## DATA ENTRIES

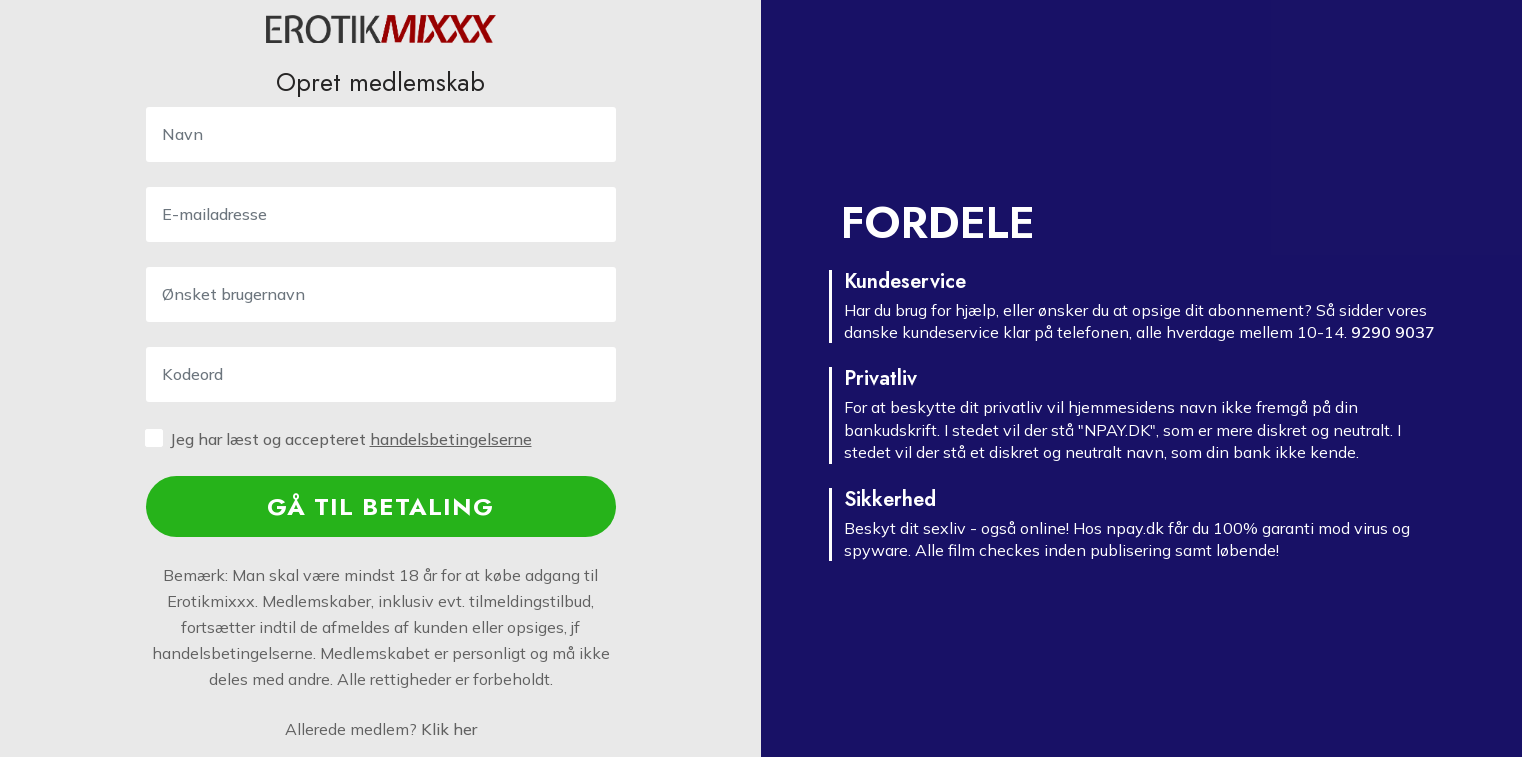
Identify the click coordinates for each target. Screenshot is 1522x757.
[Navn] (381, 134)
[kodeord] (381, 374)
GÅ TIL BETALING (380, 506)
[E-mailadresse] (381, 214)
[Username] (381, 294)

## JOB
Set out every line of the items above as a numbered list, skipping blank lines and leaving the pictures out of your answer.

## COMPLETED EXERCISE
1. Identify the click coordinates for each target. Screenshot is 1522x757.
2. [Navn] (381, 134)
3. [kodeord] (381, 374)
4. GÅ TIL BETALING (380, 506)
5. [E-mailadresse] (381, 214)
6. [Username] (381, 294)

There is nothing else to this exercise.